**About this exercise:** From the entries below, please output exactly the lines starting at the one containing "This screenshot has height=565, width=1004." and ending at the one containing "Given: Reload the current page", both included.

Dataset entries
+ + + +
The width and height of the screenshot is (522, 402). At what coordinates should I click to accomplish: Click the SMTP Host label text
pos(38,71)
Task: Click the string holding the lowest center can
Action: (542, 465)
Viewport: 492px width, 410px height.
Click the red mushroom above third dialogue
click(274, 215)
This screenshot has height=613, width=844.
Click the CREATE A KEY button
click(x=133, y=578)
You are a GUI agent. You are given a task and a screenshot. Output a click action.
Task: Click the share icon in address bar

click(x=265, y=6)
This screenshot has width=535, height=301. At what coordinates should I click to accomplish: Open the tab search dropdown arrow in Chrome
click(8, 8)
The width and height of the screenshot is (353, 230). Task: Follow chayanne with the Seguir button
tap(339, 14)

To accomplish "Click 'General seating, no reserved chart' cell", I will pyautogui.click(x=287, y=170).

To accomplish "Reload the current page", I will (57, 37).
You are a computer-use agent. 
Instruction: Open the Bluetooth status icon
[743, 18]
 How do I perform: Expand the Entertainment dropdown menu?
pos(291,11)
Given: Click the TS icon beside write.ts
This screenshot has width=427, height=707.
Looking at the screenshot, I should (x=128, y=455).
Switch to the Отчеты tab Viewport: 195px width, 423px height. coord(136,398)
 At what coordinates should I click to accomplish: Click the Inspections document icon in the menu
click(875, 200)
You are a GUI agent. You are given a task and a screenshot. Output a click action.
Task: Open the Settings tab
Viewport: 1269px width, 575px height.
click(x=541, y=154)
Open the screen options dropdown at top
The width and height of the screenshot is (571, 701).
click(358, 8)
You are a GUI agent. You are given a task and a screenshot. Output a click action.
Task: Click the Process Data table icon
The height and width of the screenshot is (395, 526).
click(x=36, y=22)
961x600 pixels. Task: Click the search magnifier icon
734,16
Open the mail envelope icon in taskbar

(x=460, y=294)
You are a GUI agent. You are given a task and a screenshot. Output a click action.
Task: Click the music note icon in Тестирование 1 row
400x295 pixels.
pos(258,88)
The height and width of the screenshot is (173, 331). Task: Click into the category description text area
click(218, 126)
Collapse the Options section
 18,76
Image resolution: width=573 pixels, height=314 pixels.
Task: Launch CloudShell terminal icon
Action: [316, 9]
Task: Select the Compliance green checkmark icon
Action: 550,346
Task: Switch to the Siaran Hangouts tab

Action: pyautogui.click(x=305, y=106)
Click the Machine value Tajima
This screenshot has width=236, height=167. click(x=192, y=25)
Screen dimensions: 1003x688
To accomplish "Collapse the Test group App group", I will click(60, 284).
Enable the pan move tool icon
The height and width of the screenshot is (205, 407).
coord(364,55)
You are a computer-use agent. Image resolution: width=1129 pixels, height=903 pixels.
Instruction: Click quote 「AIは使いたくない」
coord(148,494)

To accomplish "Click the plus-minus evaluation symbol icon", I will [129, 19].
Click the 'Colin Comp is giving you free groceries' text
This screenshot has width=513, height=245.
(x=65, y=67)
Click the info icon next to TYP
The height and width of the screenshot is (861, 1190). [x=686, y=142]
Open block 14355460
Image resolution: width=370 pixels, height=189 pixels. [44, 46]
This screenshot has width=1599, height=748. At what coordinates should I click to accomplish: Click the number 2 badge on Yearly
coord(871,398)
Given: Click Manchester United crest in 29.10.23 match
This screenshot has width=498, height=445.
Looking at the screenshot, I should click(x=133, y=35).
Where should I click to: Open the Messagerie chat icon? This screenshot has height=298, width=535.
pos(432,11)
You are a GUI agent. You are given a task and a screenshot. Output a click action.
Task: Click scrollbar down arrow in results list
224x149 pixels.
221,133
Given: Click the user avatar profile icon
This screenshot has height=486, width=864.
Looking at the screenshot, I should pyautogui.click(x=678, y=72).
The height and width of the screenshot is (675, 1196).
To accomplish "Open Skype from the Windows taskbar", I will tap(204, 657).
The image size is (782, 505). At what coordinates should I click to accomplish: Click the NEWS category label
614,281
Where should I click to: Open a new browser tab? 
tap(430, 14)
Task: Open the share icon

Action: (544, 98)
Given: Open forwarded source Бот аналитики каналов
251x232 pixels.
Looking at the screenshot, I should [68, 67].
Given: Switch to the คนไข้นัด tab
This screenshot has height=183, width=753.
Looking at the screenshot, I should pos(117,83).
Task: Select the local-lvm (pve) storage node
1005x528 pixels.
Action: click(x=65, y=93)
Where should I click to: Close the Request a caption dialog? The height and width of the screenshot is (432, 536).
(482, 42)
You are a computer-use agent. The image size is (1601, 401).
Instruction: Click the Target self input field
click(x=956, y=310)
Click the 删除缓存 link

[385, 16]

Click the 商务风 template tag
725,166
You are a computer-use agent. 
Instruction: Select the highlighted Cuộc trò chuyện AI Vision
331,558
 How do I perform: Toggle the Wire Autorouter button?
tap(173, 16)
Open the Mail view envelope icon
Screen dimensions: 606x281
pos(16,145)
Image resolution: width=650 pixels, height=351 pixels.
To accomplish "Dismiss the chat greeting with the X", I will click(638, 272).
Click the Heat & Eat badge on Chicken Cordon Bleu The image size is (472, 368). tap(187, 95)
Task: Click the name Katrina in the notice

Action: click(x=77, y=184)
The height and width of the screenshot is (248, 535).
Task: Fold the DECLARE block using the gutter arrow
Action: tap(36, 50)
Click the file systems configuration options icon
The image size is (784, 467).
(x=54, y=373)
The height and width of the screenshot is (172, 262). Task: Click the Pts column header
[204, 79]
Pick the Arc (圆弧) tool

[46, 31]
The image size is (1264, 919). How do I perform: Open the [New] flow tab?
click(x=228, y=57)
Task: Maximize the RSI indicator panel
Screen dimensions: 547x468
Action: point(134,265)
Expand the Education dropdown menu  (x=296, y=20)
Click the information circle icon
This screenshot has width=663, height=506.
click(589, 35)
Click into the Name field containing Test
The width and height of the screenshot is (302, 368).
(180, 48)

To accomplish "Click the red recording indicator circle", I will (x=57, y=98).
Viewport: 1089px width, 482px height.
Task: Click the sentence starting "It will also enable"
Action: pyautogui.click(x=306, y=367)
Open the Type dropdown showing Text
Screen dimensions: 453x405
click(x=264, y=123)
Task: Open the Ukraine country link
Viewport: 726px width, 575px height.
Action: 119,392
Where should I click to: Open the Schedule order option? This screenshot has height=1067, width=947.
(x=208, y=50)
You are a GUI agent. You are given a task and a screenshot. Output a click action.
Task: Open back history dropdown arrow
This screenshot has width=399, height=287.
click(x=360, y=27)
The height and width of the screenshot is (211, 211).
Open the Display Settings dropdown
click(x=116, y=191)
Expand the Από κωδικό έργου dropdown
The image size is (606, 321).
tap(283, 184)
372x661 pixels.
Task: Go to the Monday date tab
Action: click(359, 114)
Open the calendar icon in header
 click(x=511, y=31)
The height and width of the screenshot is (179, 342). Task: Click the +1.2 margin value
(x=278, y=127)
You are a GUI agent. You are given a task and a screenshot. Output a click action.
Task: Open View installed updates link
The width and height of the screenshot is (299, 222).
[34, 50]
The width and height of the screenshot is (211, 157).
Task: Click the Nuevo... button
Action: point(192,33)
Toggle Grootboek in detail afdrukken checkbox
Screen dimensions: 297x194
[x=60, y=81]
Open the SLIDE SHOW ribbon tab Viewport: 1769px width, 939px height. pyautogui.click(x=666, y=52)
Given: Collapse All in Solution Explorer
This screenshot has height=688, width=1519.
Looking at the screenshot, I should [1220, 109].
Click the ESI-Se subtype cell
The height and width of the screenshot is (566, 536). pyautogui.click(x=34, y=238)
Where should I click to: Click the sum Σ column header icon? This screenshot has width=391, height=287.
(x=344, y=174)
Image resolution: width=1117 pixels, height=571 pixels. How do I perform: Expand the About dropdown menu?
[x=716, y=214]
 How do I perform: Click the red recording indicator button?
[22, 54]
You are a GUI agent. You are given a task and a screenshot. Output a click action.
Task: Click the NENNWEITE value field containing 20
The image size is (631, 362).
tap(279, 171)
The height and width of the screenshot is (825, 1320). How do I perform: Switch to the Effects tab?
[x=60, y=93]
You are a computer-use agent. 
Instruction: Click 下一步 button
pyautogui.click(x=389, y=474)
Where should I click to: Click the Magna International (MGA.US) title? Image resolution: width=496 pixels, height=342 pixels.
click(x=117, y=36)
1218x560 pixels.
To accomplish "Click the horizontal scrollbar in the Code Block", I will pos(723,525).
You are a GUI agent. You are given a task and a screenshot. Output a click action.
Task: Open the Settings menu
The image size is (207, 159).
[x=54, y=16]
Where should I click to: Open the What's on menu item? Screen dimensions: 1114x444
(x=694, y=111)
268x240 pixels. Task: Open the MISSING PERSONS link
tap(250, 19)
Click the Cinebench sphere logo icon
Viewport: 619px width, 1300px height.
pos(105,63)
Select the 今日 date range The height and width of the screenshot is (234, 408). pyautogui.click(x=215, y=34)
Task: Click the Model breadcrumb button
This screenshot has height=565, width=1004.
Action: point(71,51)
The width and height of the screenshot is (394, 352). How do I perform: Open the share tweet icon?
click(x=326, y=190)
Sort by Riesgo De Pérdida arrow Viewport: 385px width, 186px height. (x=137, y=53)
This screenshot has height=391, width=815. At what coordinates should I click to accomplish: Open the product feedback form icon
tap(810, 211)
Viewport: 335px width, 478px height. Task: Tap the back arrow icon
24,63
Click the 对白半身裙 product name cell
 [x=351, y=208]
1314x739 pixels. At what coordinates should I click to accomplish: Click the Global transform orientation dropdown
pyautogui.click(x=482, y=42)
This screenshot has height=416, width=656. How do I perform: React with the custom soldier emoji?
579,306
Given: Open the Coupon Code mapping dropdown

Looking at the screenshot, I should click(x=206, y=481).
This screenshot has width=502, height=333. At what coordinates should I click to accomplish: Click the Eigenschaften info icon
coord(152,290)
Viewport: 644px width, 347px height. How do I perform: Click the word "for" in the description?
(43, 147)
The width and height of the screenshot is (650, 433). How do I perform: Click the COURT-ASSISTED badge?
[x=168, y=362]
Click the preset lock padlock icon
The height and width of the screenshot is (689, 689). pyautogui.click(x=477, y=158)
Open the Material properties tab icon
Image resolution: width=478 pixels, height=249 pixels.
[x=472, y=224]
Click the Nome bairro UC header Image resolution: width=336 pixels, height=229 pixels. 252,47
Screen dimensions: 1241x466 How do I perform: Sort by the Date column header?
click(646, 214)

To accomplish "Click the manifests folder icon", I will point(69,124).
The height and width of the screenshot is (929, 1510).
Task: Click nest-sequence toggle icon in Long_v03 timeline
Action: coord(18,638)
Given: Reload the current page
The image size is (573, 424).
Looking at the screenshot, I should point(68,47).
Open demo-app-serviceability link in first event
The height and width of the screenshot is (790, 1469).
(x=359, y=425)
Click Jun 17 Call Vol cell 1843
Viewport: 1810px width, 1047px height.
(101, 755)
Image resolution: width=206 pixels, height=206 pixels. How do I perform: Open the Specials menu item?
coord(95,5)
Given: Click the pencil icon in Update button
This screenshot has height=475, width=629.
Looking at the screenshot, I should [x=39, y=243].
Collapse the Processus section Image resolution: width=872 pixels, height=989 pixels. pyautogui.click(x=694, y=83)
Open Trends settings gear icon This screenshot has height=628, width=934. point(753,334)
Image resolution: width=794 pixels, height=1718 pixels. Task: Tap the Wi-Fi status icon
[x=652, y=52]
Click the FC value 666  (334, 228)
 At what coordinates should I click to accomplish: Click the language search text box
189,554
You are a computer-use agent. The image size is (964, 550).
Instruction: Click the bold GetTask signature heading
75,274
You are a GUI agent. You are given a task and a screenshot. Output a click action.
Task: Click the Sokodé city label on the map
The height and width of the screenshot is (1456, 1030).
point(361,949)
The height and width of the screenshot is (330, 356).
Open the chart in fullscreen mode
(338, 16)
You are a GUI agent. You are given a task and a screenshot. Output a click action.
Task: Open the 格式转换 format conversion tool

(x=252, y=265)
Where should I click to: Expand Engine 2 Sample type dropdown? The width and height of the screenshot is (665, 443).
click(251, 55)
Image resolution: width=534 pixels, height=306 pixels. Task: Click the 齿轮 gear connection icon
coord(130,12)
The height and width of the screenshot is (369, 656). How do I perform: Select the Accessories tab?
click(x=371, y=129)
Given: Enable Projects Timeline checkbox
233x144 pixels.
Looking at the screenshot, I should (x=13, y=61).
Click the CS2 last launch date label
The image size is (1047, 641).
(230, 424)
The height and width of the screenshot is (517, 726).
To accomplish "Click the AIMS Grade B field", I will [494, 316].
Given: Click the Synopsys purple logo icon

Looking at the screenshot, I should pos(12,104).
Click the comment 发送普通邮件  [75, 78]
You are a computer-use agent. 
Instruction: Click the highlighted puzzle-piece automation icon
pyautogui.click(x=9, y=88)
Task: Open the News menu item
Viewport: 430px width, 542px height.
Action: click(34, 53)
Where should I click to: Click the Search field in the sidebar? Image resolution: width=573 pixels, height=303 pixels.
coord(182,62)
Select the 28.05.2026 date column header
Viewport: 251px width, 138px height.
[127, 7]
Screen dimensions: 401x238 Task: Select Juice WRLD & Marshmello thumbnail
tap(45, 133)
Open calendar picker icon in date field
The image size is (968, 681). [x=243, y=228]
+ + + +
**Exercise result:**
This screenshot has height=565, width=1004.
Action: point(71,51)
The width and height of the screenshot is (394, 352). How do I perform: Open the share tweet icon?
click(x=326, y=190)
Sort by Riesgo De Pérdida arrow Viewport: 385px width, 186px height. (x=137, y=53)
This screenshot has height=391, width=815. At what coordinates should I click to accomplish: Open the product feedback form icon
tap(810, 211)
Viewport: 335px width, 478px height. Task: Tap the back arrow icon
24,63
Click the 对白半身裙 product name cell
 [x=351, y=208]
1314x739 pixels. At what coordinates should I click to accomplish: Click the Global transform orientation dropdown
pyautogui.click(x=482, y=42)
This screenshot has height=416, width=656. How do I perform: React with the custom soldier emoji?
579,306
Given: Open the Coupon Code mapping dropdown

Looking at the screenshot, I should click(x=206, y=481).
This screenshot has width=502, height=333. At what coordinates should I click to accomplish: Click the Eigenschaften info icon
coord(152,290)
Viewport: 644px width, 347px height. How do I perform: Click the word "for" in the description?
(43, 147)
The width and height of the screenshot is (650, 433). How do I perform: Click the COURT-ASSISTED badge?
[x=168, y=362]
Click the preset lock padlock icon
The height and width of the screenshot is (689, 689). pyautogui.click(x=477, y=158)
Open the Material properties tab icon
Image resolution: width=478 pixels, height=249 pixels.
[x=472, y=224]
Click the Nome bairro UC header Image resolution: width=336 pixels, height=229 pixels. 252,47
Screen dimensions: 1241x466 How do I perform: Sort by the Date column header?
click(646, 214)

To accomplish "Click the manifests folder icon", I will point(69,124).
The height and width of the screenshot is (929, 1510).
Task: Click nest-sequence toggle icon in Long_v03 timeline
Action: coord(18,638)
Given: Reload the current page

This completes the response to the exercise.